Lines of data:
■ ■ ■ ■ ■ ■ ■

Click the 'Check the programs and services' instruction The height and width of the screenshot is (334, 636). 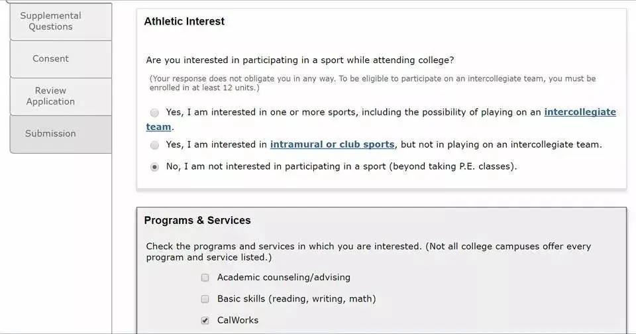[368, 251]
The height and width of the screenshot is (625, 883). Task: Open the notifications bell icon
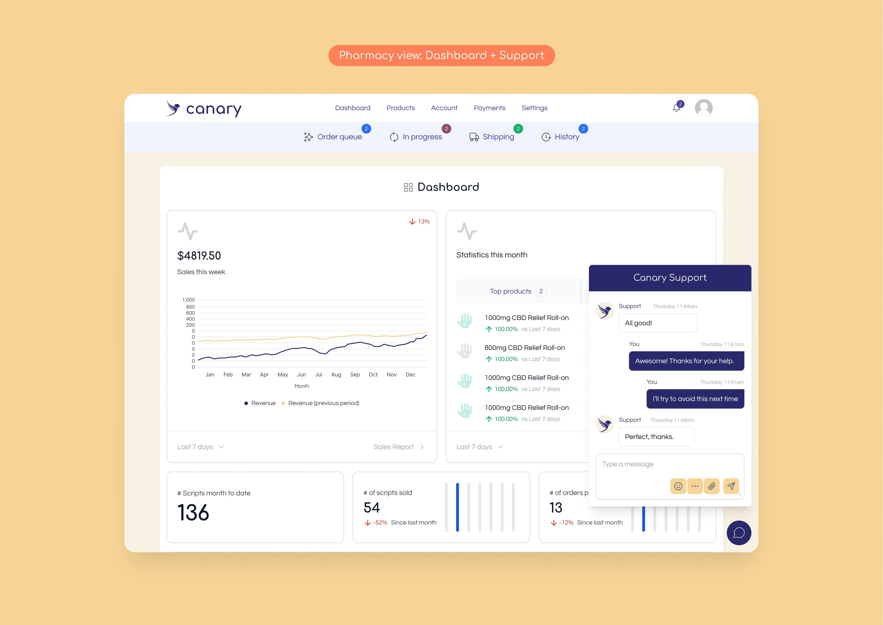tap(676, 108)
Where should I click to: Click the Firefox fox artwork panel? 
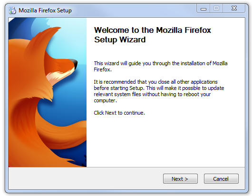click(48, 92)
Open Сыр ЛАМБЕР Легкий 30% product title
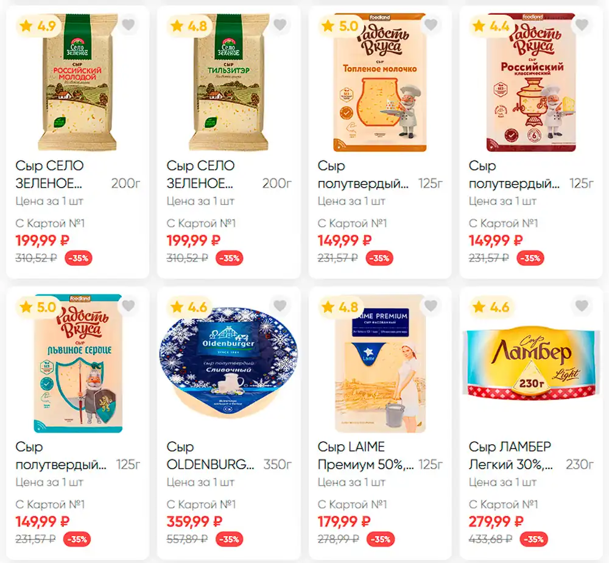This screenshot has height=563, width=609. (511, 455)
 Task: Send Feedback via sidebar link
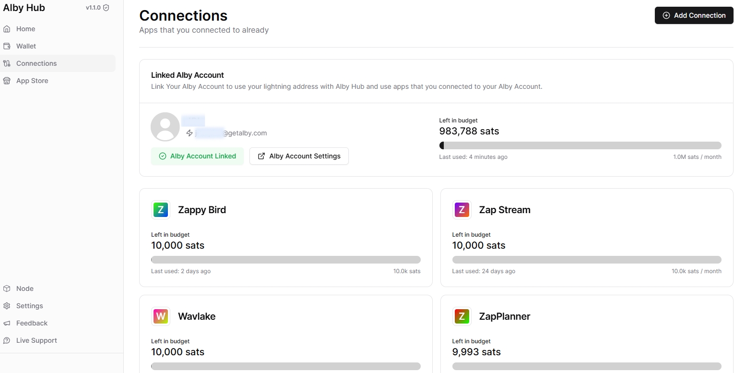click(32, 323)
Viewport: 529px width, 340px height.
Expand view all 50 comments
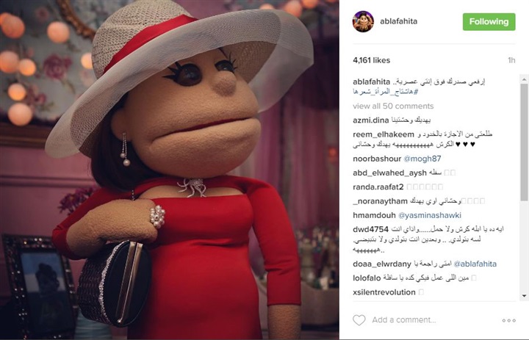393,106
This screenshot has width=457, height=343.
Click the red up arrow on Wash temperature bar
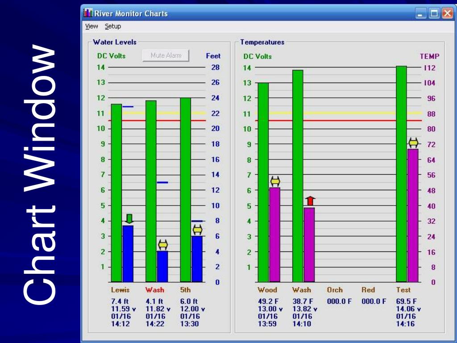310,201
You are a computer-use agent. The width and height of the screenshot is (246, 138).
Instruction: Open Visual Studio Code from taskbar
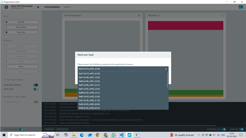(x=121, y=135)
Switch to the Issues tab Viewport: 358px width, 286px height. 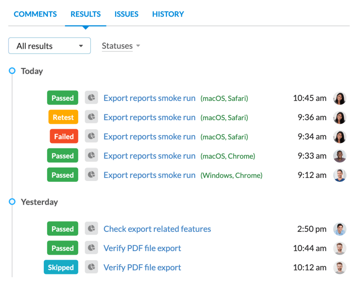tap(126, 14)
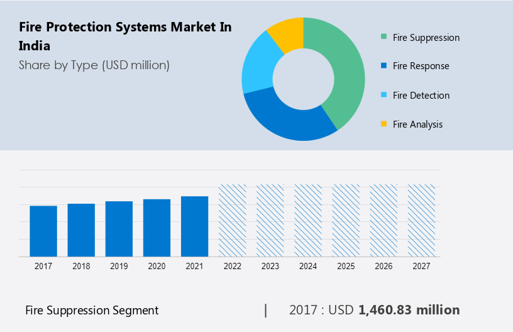Image resolution: width=513 pixels, height=332 pixels.
Task: Click the yellow donut chart segment
Action: click(286, 33)
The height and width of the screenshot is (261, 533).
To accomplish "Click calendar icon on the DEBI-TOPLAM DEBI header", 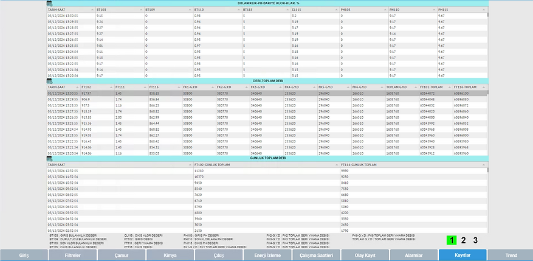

■ ■ ■ ■ ■ ■ ■

THE TASK:
Swap "red up arrow" for "red down arrow" in the lines from the line with "This screenshot has width=457, height=343." to the line with "(x=121, y=135)", and return only those lines with everything else unchanged. Leave the pictures out of your answer.

THE RESPONSE:
This screenshot has width=457, height=343.
Click the red down arrow on Wash temperature bar
310,201
You are a computer-use agent. The width and height of the screenshot is (246, 138).
Instruction: Open Visual Studio Code from taskbar
(x=121, y=135)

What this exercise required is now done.